Start of Supplied records

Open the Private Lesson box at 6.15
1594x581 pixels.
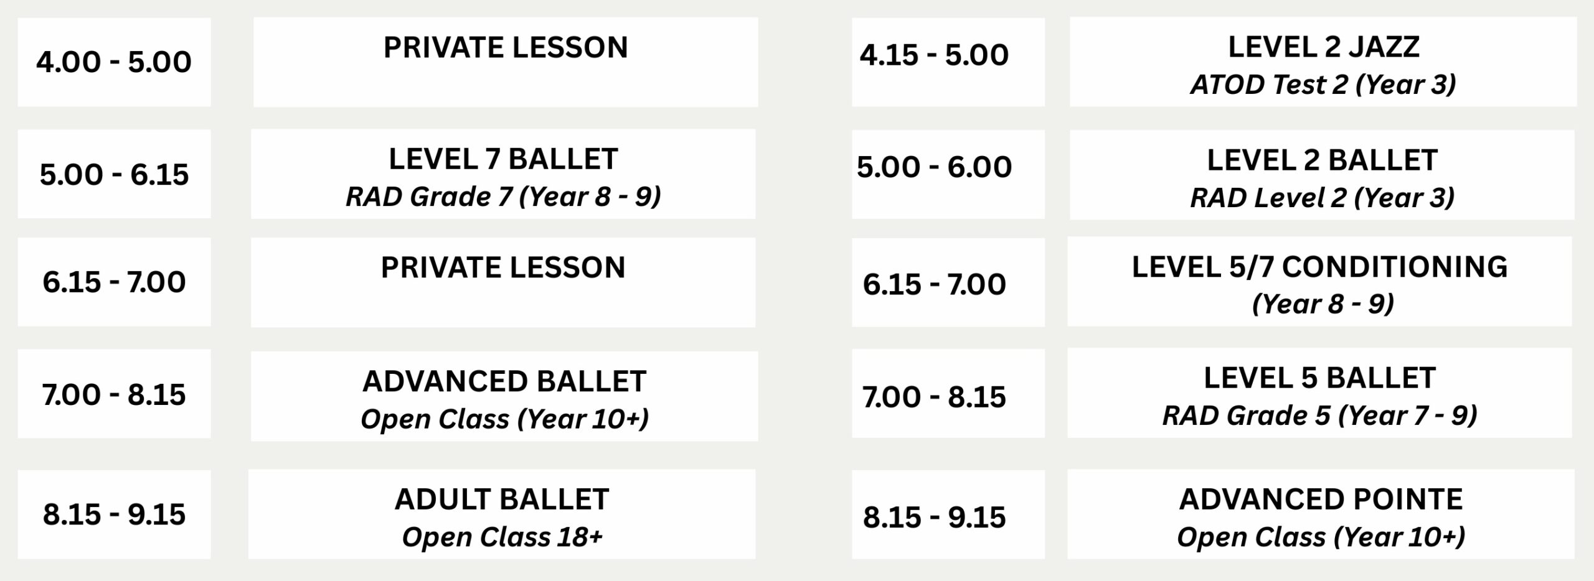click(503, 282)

End of Supplied records
Start of Supplied records

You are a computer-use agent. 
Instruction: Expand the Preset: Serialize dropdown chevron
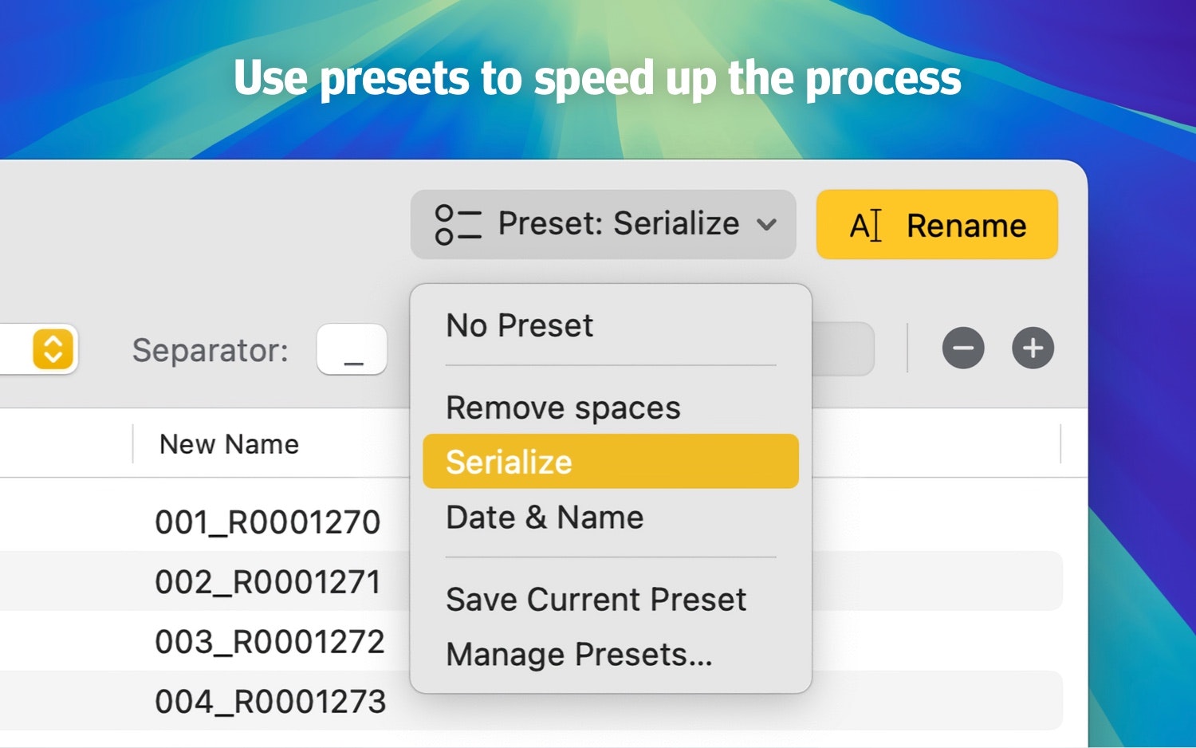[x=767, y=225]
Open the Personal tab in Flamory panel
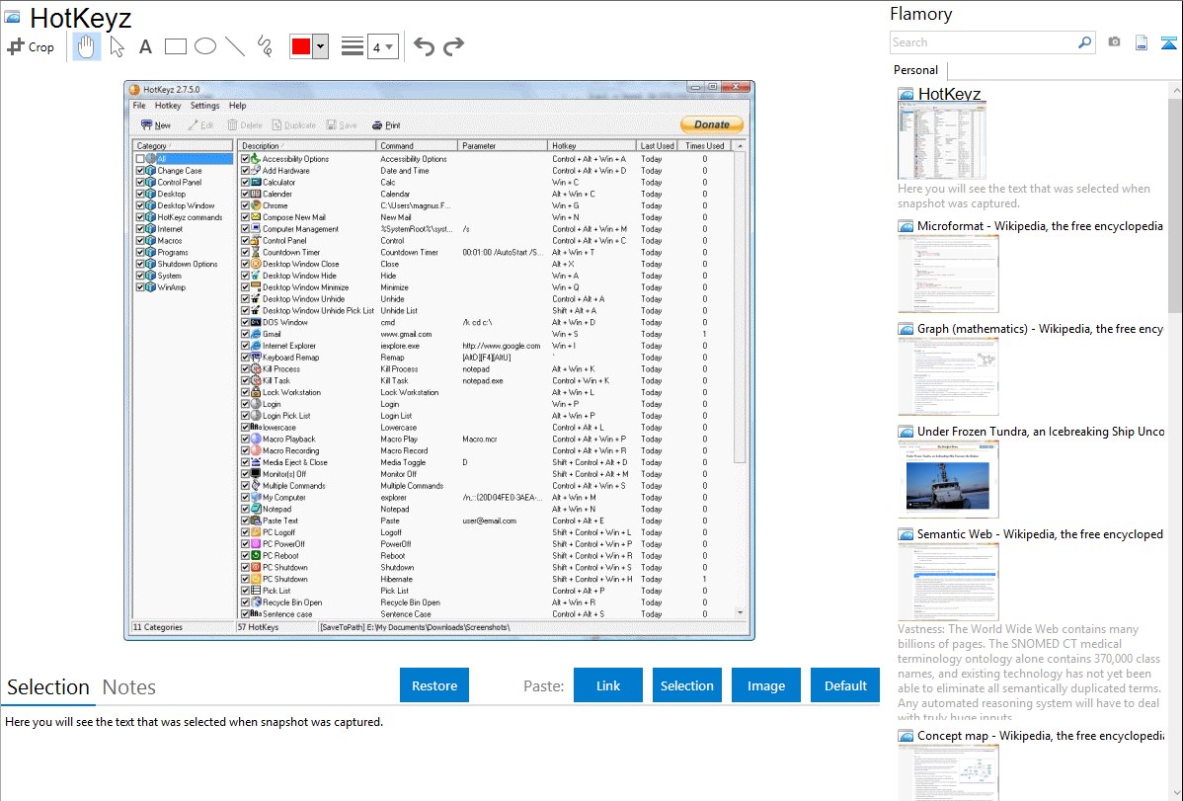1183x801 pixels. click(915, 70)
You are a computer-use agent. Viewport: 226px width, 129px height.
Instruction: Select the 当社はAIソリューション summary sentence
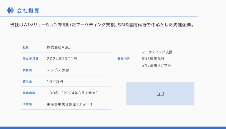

End of Supplied records
Start of Supplied records

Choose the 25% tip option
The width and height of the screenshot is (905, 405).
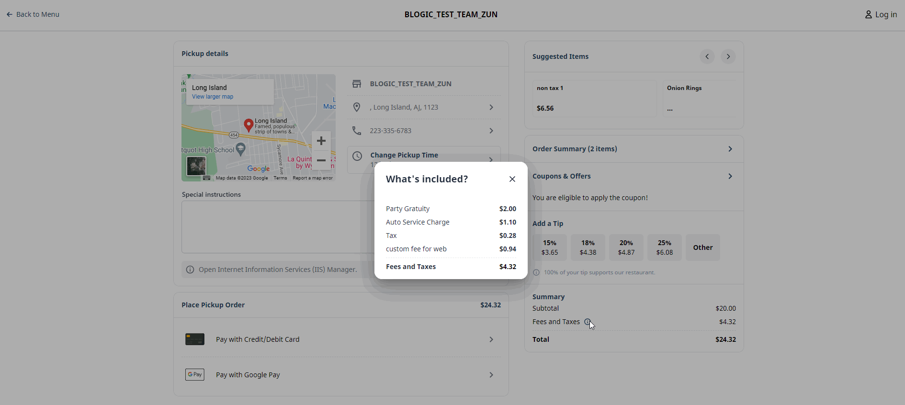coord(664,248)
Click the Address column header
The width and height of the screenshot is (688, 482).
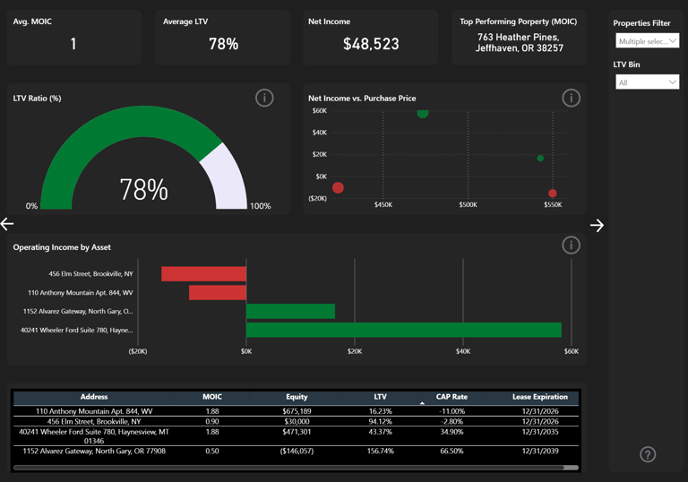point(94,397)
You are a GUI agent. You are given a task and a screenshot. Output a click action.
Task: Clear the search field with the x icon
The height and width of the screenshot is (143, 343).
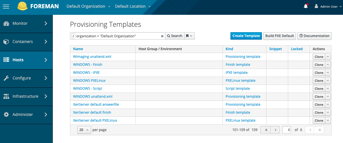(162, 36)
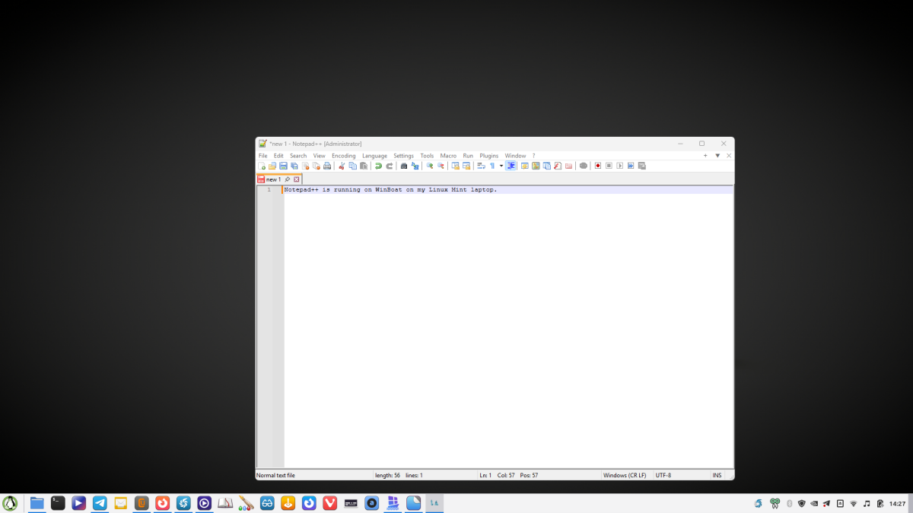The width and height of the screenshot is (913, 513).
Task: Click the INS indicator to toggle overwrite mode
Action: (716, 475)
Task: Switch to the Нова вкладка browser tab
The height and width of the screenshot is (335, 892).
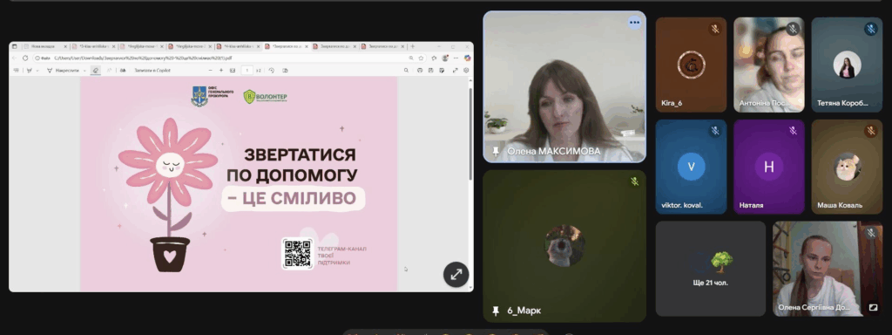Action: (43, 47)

End of Supplied records

- [Task description]: Your answer must be the lines above from the one holding "The width and height of the screenshot is (905, 405)." up to and including the one holding "Task: Clear the search field with the x icon", exact and with no pictures.

- [Response]:
The width and height of the screenshot is (905, 405).
coord(664,248)
Click the Address column header
The width and height of the screenshot is (688, 482).
point(94,397)
You are a GUI agent. You are given a task and a screenshot. Output a click action.
Task: Clear the search field with the x icon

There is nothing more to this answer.